Problem to solve: Lay out the records below as a Markdown table with the columns "Row" and "Record line." Give each non-blank line its own row, numbered in order.

[Element and text location data]
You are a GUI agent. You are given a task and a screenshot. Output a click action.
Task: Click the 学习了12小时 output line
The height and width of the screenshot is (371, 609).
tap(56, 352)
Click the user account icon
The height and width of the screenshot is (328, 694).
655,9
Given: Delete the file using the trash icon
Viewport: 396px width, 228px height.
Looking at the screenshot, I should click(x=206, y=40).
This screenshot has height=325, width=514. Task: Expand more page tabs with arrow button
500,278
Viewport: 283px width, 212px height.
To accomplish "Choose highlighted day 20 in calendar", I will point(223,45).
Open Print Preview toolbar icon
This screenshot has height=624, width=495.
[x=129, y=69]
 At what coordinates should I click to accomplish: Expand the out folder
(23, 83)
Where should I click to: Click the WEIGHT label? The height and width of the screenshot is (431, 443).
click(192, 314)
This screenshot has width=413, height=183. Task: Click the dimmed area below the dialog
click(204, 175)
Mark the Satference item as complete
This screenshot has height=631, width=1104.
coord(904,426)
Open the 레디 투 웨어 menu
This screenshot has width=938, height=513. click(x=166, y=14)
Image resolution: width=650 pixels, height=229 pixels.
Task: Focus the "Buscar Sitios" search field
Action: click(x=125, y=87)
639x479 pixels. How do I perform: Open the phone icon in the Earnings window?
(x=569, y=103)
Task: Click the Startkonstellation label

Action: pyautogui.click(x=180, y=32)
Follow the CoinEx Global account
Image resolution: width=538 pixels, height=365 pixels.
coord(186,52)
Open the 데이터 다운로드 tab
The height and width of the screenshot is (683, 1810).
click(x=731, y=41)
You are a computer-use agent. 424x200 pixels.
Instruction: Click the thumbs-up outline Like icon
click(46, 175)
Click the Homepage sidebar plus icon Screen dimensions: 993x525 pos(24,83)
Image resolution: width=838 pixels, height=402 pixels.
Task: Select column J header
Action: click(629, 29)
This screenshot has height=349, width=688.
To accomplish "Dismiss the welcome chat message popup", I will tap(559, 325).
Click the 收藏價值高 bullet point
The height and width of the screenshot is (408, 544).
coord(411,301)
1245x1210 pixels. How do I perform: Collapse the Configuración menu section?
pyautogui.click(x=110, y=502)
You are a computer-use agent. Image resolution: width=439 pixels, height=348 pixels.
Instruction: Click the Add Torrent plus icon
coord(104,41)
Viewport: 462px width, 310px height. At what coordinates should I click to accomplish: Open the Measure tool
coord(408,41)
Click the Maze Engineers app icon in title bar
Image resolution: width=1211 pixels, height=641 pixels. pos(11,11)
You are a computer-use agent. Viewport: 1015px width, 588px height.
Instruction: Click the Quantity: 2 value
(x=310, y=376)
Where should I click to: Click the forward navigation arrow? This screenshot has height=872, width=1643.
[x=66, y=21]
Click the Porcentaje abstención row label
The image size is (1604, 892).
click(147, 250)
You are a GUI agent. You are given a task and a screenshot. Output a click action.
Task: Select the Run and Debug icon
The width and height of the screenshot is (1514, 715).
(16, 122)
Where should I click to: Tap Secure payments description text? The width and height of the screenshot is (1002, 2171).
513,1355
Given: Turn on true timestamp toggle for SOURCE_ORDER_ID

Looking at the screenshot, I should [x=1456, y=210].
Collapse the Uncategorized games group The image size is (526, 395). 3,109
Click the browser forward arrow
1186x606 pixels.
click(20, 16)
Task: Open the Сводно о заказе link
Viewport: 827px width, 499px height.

Expected output:
| Row | Record line |
|---|---|
| 1 | You are a GUI agent. You are given a task and a screenshot. Output a click action. |
| 2 | Task: Click the 学习了12小时 output line |
| 3 | The height and width of the screenshot is (371, 609). |
| 4 | tap(56, 352) |
| 5 | Click the user account icon |
| 6 | The height and width of the screenshot is (328, 694). |
| 7 | 655,9 |
| 8 | Given: Delete the file using the trash icon |
| 9 | Viewport: 396px width, 228px height. |
| 10 | Looking at the screenshot, I should click(x=206, y=40). |
| 11 | This screenshot has height=325, width=514. Task: Expand more page tabs with arrow button |
| 12 | 500,278 |
| 13 | Viewport: 283px width, 212px height. |
| 14 | To accomplish "Choose highlighted day 20 in calendar", I will point(223,45). |
| 15 | Open Print Preview toolbar icon |
| 16 | This screenshot has height=624, width=495. |
| 17 | [x=129, y=69] |
| 18 |  At what coordinates should I click to accomplish: Expand the out folder |
| 19 | (23, 83) |
| 20 | Where should I click to: Click the WEIGHT label? The height and width of the screenshot is (431, 443). |
| 21 | click(192, 314) |
| 22 | This screenshot has width=413, height=183. Task: Click the dimmed area below the dialog |
| 23 | click(204, 175) |
| 24 | Mark the Satference item as complete |
| 25 | This screenshot has height=631, width=1104. |
| 26 | coord(904,426) |
| 27 | Open the 레디 투 웨어 menu |
| 28 | This screenshot has width=938, height=513. click(x=166, y=14) |
| 29 | Image resolution: width=650 pixels, height=229 pixels. |
| 30 | Task: Focus the "Buscar Sitios" search field |
| 31 | Action: click(x=125, y=87) |
| 32 | 639x479 pixels. How do I perform: Open the phone icon in the Earnings window? |
| 33 | (x=569, y=103) |
| 34 | Task: Click the Startkonstellation label |
| 35 | Action: pyautogui.click(x=180, y=32) |
| 36 | Follow the CoinEx Global account |
| 37 | Image resolution: width=538 pixels, height=365 pixels. |
| 38 | coord(186,52) |
| 39 | Open the 데이터 다운로드 tab |
| 40 | The height and width of the screenshot is (683, 1810). |
| 41 | click(x=731, y=41) |
| 42 | You are a computer-use agent. 424x200 pixels. |
| 43 | Instruction: Click the thumbs-up outline Like icon |
| 44 | click(46, 175) |
| 45 | Click the Homepage sidebar plus icon Screen dimensions: 993x525 pos(24,83) |
| 46 | Image resolution: width=838 pixels, height=402 pixels. |
| 47 | Task: Select column J header |
| 48 | Action: click(629, 29) |
| 49 | This screenshot has height=349, width=688. |
| 50 | To accomplish "Dismiss the welcome chat message popup", I will tap(559, 325). |
| 51 | Click the 收藏價值高 bullet point |
| 52 | The height and width of the screenshot is (408, 544). |
| 53 | coord(411,301) |
| 54 | 1245x1210 pixels. How do I perform: Collapse the Configuración menu section? |
| 55 | pyautogui.click(x=110, y=502) |
| 56 | You are a computer-use agent. Image resolution: width=439 pixels, height=348 pixels. |
| 57 | Instruction: Click the Add Torrent plus icon |
| 58 | coord(104,41) |
| 59 | Viewport: 462px width, 310px height. At what coordinates should I click to accomplish: Open the Measure tool |
| 60 | coord(408,41) |
| 61 | Click the Maze Engineers app icon in title bar |
| 62 | Image resolution: width=1211 pixels, height=641 pixels. pos(11,11) |
| 63 | You are a computer-use agent. Viewport: 1015px width, 588px height. |
| 64 | Instruction: Click the Quantity: 2 value |
| 65 | (x=310, y=376) |
| 66 | Where should I click to: Click the forward navigation arrow? This screenshot has height=872, width=1643. |
| 67 | [x=66, y=21] |
| 68 | Click the Porcentaje abstención row label |
| 69 | The image size is (1604, 892). |
| 70 | click(147, 250) |
| 71 | You are a GUI agent. You are given a task and a screenshot. Output a click action. |
| 72 | Task: Select the Run and Debug icon |
| 73 | The width and height of the screenshot is (1514, 715). |
| 74 | (16, 122) |
| 75 | Where should I click to: Tap Secure payments description text? The width and height of the screenshot is (1002, 2171). |
| 76 | 513,1355 |
| 77 | Given: Turn on true timestamp toggle for SOURCE_ORDER_ID |
| 78 | Looking at the screenshot, I should [x=1456, y=210]. |
| 79 | Collapse the Uncategorized games group The image size is (526, 395). 3,109 |
| 80 | Click the browser forward arrow |
| 81 | 1186x606 pixels. |
| 82 | click(20, 16) |
| 83 | Task: Open the Сводно о заказе link |
| 84 | Viewport: 827px width, 499px height. |